Marvel Comics va déplacer son siège éditorial de New York à Burbank, en Californie, avec une transition qui doit être bouclée d’ici juillet 2027. Pour la branche comics de Marvel, propriété de Disney, ce déménagement la rapproche encore un peu plus de Marvel Studios, à un moment où les univers de super-héros se pensent de plus en plus à l’échelle du cinéma, de la télévision et des grandes franchises transmedia.
Il n’y a pas que la logistique. Le geste est chargé de sens. Depuis le départ de DC Comics pour Burbank en 2015, New York va cesser d’abriter l’un des « Big Two ». Ce sera une première dans l’histoire des comics américains.
Vu du côté de l’industrie, le transfert avait presque quelque chose d’inévitable. En se rapprochant physiquement du centre de gravité de Disney en Californie, Marvel Comics resserre encore les liens entre son pôle éditorial et les divisions qui gèrent les films, les séries et l’exploitation des licences. Beaucoup y voient la confirmation d’un mouvement déjà bien installé: les comics restent des œuvres culturelles à part entière, mais ils servent aussi de réservoir stratégique pour la propriété intellectuelle des grandes franchises.

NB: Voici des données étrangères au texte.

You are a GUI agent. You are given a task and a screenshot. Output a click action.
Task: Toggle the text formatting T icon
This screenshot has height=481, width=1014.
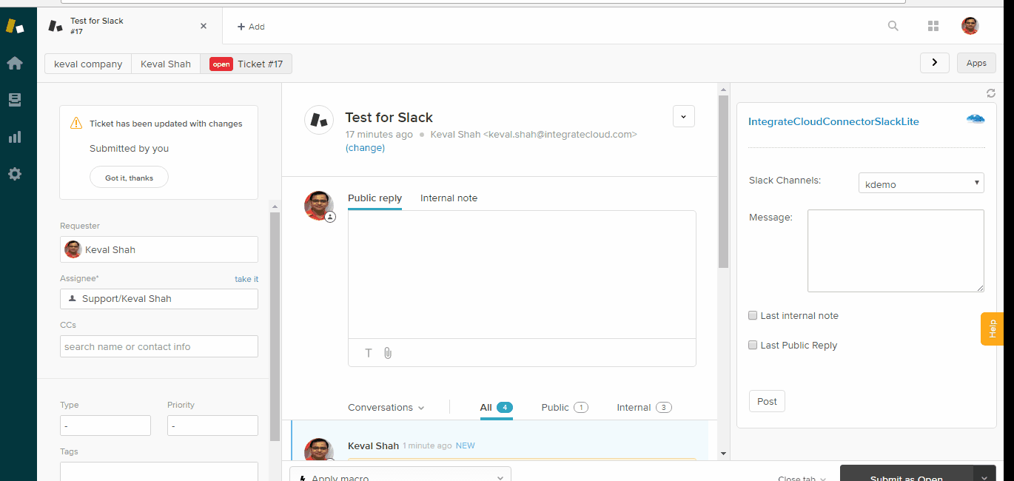369,353
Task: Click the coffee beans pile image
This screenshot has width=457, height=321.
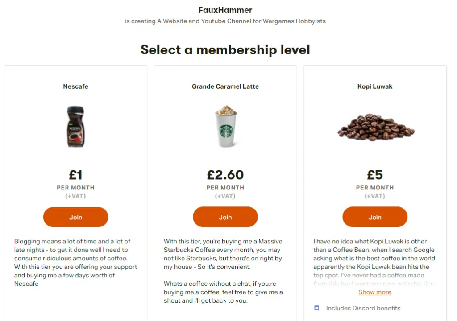Action: [x=376, y=128]
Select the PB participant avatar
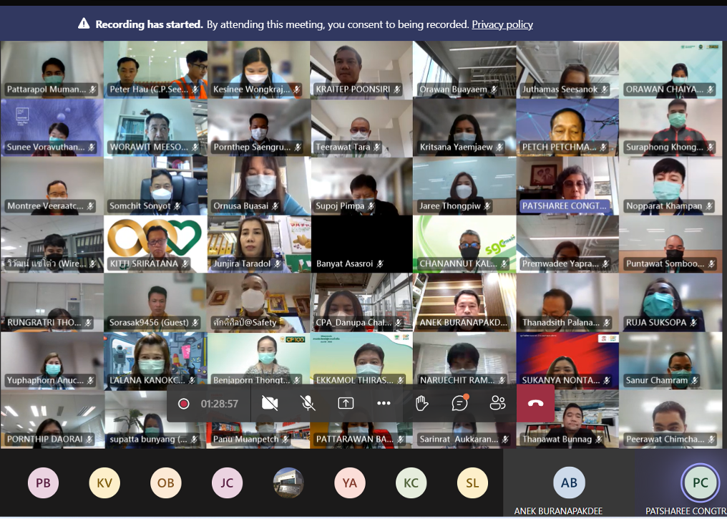727x519 pixels. [43, 483]

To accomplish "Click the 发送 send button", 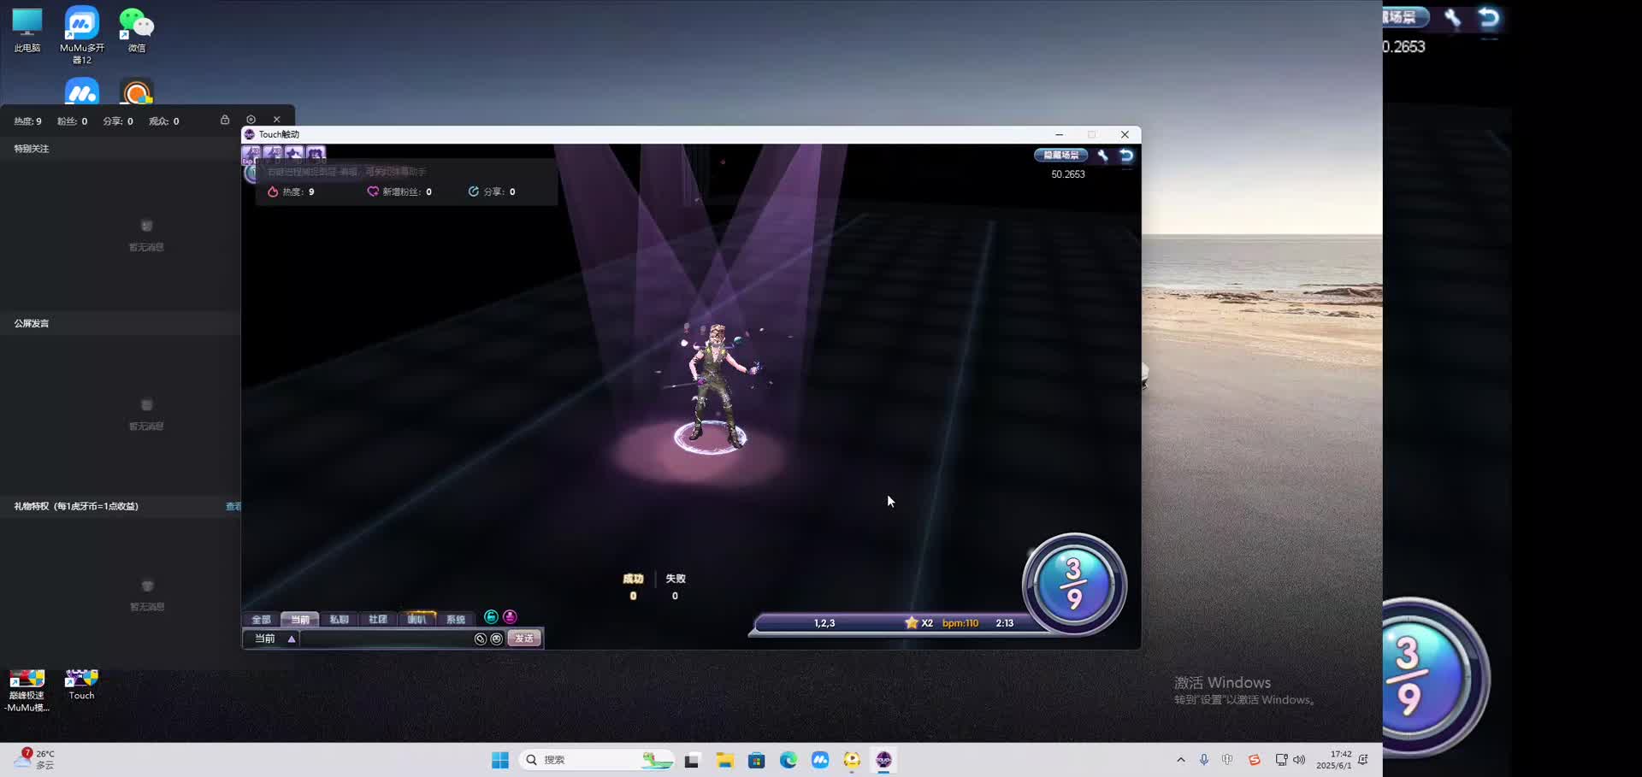I will point(523,639).
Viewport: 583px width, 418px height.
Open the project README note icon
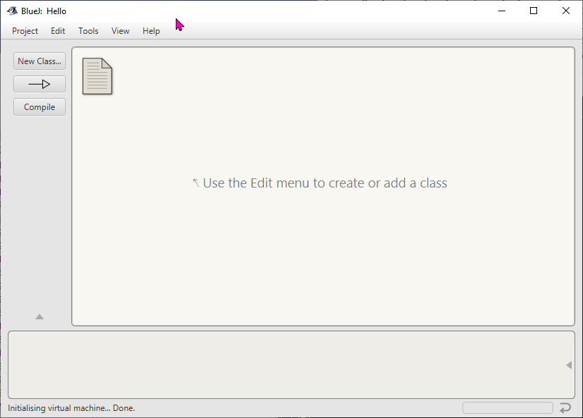click(97, 76)
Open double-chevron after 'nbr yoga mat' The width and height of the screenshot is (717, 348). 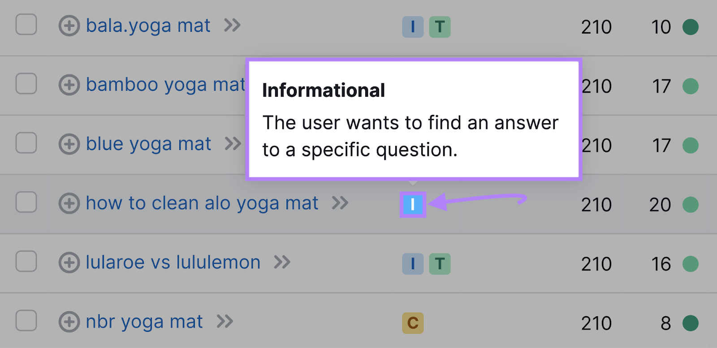(x=225, y=322)
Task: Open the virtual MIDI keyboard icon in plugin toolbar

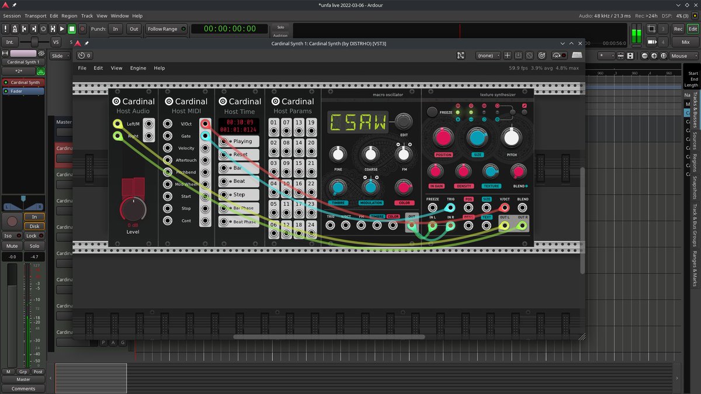Action: [x=577, y=56]
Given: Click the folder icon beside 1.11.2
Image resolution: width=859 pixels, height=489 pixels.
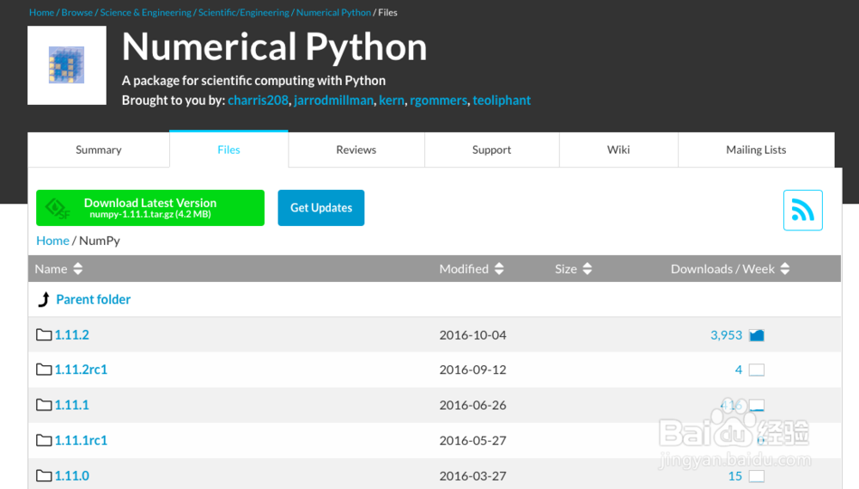Looking at the screenshot, I should (44, 335).
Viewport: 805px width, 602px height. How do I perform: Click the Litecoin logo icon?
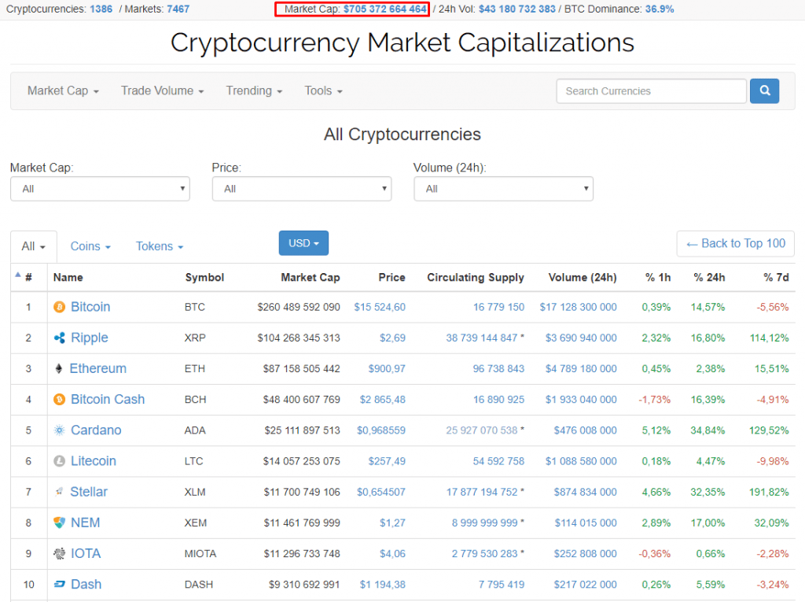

Ce changement concerne aussi les salariés. Plus de 100 employés installés à New York doivent maintenant se préparer à une relocalisation, même si la manière de travailler n’a plus grand-chose à voir avec l’époque des rédactions rassemblées dans un même bureau.
Marvel a d’ailleurs relevé, dans une enquête interne, qu’il y a aujourd’hui plus de créateurs américains vivant en Californie que dans la région de New York. C’est un bon indicateur de l’évolution du secteur, même s’il faut rester prudent avant d’en faire une vérité sur toute l’industrie.
Le départ de Marvel frappe d’autant plus que l’éditeur est profondément lié à New York. Son ancêtre, Timely Comics, y est né, et la ville a laissé son empreinte sur toute son identité narrative.
Là où DC Comics a longtemps préféré des villes fictives comme Gotham ou Metropolis, Marvel a placé ses héros dans des décors bien réels, immédiatement reconnaissables, de Manhattan au Queens. Spider-Man, les Fantastic Four ou Daredevil appartiennent à une mythologie urbaine qu’on associe directement à New York.
C’est aussi là qu’a pris forme l’image mythique du « bullpen », cette usine créative où éditeurs, scénaristes et dessinateurs travaillaient dans une certaine proximité. Dans les faits, ce modèle s’était déjà largement effacé: depuis des années, la plupart des auteurs travaillent à distance. Le bureau new-yorkais conservait donc moins un rôle vraiment opérationnel qu’une valeur de patrimoine.
Le déménagement arrive dans un marché des comics qui reste très disputé. Au premier trimestre 2026, d’après les données du direct market, DC occupait la première place avec 34,7 % de parts, contre 29,4 % pour Marvel.
En parallèle, la concentration entre les mains des grands groupes continue d’inquiéter une partie du milieu, qui voit les majors consolider leur position au détriment des indépendants. Ça ne veut pas dire pour autant que le départ de Marvel enterre la culture comics new-yorkaise.
La ville garde un réseau indépendant bien vivant, avec entre autres le lancement de l’organisation à but non lucratif BODEGA, ainsi qu’une convention indé annoncée pour novembre 2026. Archie Comics, de son côté, reste installé à Pelham, dans l’État de New York.
Marvel quitte donc bien plus qu’un simple bureau: l’éditeur laisse derrière lui un ancrage historique. L’industrie, elle, avait déjà commencé à faire ses cartons depuis longtemps.